Don’t take out your worry on him. Don’t read into it.

A580Hojas · 26/01/2022 19:14

But then maybe not and I shouldn't expect it if they weren't "great friends".

OP posts:
LefttoherownDevizes · 26/01/2022 19:14

Sadly MIL died a free years ago but DH wouldn't often remember to say such things to get, things firmly lodged in brain are not necessarily given the same prominence in his.

Heck, when my mum was alive I didn't always tell my dad and step mum when she was in hospital

A580Hojas · 26/01/2022 19:16

@Pallisers

meant to say, OP I think you must be very worried about your mum and can see why you would be wft about your dh not mentioning it but I doubt it is him not being interested in her - just not good at telling all the news. I hope everything goes well for your mum.
Thank you. Everything crossed.
OP posts:
MichelleScarn · 26/01/2022 19:17

So as people always say here...

What did he say when you told him how upset you are?

Thomasina79 · 26/01/2022 19:18

My late MIL would have been upset on finding out my (also) late mum was in hospital. They were quite friendly and MIL would probably have gone to see her in hospital. I think her son would have been in line for a telling off!
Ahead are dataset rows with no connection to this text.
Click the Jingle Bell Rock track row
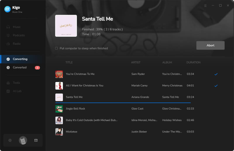 137,109
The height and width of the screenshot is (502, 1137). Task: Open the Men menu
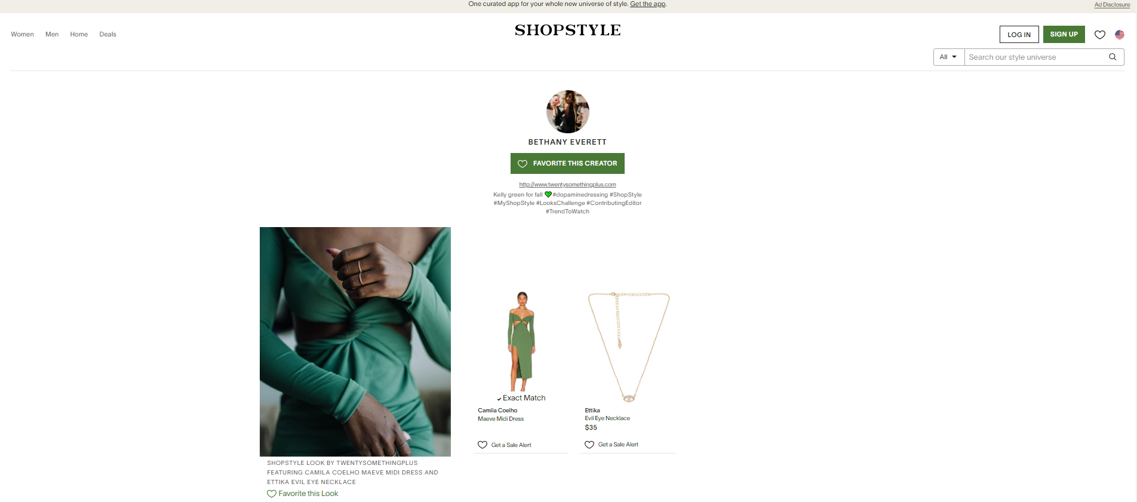pyautogui.click(x=52, y=35)
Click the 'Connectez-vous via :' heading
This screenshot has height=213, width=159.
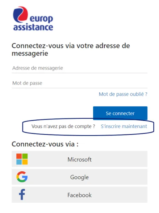click(x=45, y=144)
LaurieSchafferIsAllBitterNow · 26/01/2022 19:24

Maybe is as a pp said...he'll tell them when all is done? I don't generally update my mother on stuff in anyone's lives until there some sort of conclusion otherwise you end up in a spiral of questions that there's no answer for, and it's the same for dh and his mother
Keep it all very factual and what's done is done. It's certainly the easiest way.

whynotwhatknot · 26/01/2022 19:27

Not the same but i sympathise-my pil didnt tell theyre family my dm had died in 5 years of seeing them since

i dont know who felt more awkward when they asked how she was

HeronLanyon · 26/01/2022 19:28

In my household I’d expect this to have been said as a matter of course as it’s big news and something you are both dealing with.
In the absence of ils own frailty or fragility or inability to el with worry or whatever.
BUT all family dynamics are different and it’s now clear your DJ doesn’t talk to his own parents that way for whatever reason.
Ask him.
Good luck with your Ma op.

hairymorag · 26/01/2022 19:28

Be careful your not projecting your distress at your mums situation on your DH. She is clearly important to you and your upset. I would hope he offers you day to day support and the fact he didnt share the news with your parents doesnt mean he doesnt care.